Some of the key challenges and considerations in RNA-seq pipeline building are given below, all of which the Zifo bioinformatics team has handled.
- Alignment accuracy
- Differentiating sequencing errors from true variants
- Low expression levels and coverage
- Detection of structural variants
- Allelic imbalance and allele-specific expression
- Transcript isoforms identification
- False positives and false negatives
- Annotation and interpretation
Addressing these challenges requires specialized bioinformatics tools, careful quality control measures, validation using independent methods, and consideration of the specific characteristics of RNA-Seq data.
Based on Zifo's experience and knowledge derived from working on multiple projects we see the cost of RNA-Seq can range from a few hundred dollars to several thousand dollars per sample. As technology advances and economies of scale improve, the price of RNA-Seq has decreased over time. It is crucial to consult with sequencing service providers or core facilities to obtain accurate cost estimates tailored to your specific project requirements. They can provide detailed information on sequencing platforms, library preparation options, and associated costs.

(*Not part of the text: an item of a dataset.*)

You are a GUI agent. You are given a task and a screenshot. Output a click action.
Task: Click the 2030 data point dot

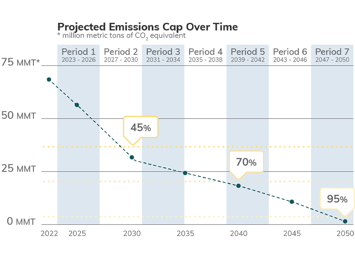[x=132, y=157]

In addition, the Zifo BIO team can help in RNA-seq pipeline development (Figure 1.) related to Preprocessing (quality control, reads alignment), post-processing, variant calling (selecting RNA-Seq variant callers and parameter customization) and reporting. Furthermore, Metrics Capture during pipeline execution is an additional service performed by the Zifo BIO team. It provides valuable data to the scientific team and the IT department, and the infrastructure teams.
Figure 1. RNA-seq pipeline workflow starting from library construction, sequencing, Bioinformatics pipeline (development and execution) finally ending with reporting, data analysis and results visualization. [Image credit: www.bio-rad.com].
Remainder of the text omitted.